Entries from a collection
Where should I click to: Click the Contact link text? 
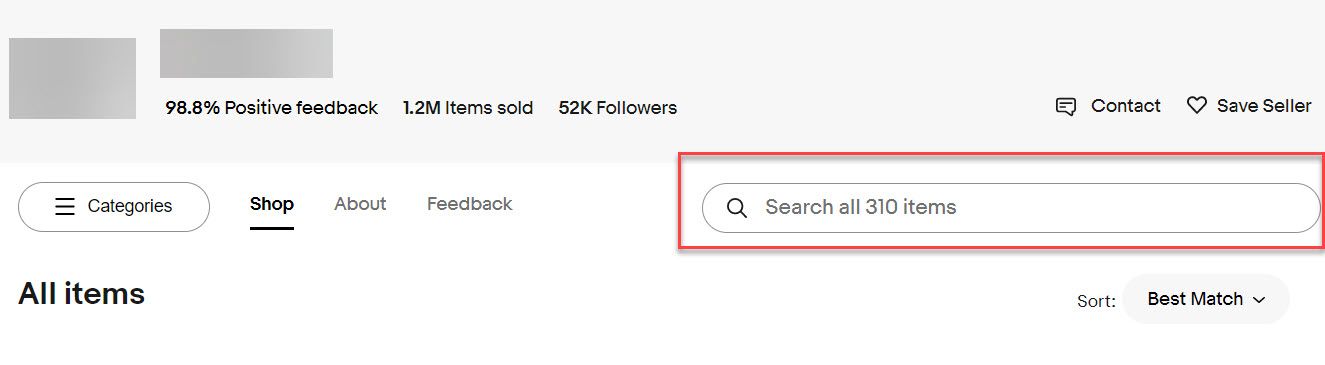point(1126,106)
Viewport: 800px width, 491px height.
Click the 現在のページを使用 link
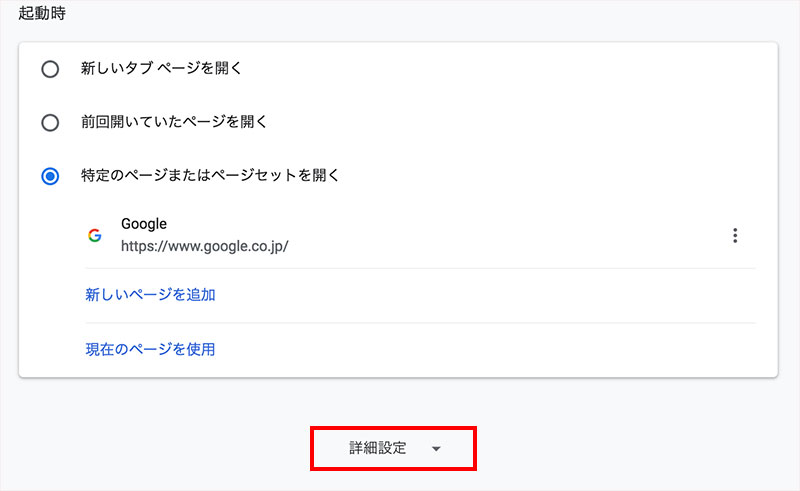pyautogui.click(x=150, y=349)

* REQUIREMENTS
Recast every line of the records above as a Markdown table with the columns "Row" and "Record line." Skip blank lines and leave the pictures out.

* COMPLETED TASK
| Row | Record line |
|---|---|
| 1 | Where should I click to: Click the Contact link text?  |
| 2 | point(1126,106) |
| 3 | Viewport: 800px width, 491px height. |
| 4 | Click the 現在のページを使用 link |
| 5 | pyautogui.click(x=150, y=349) |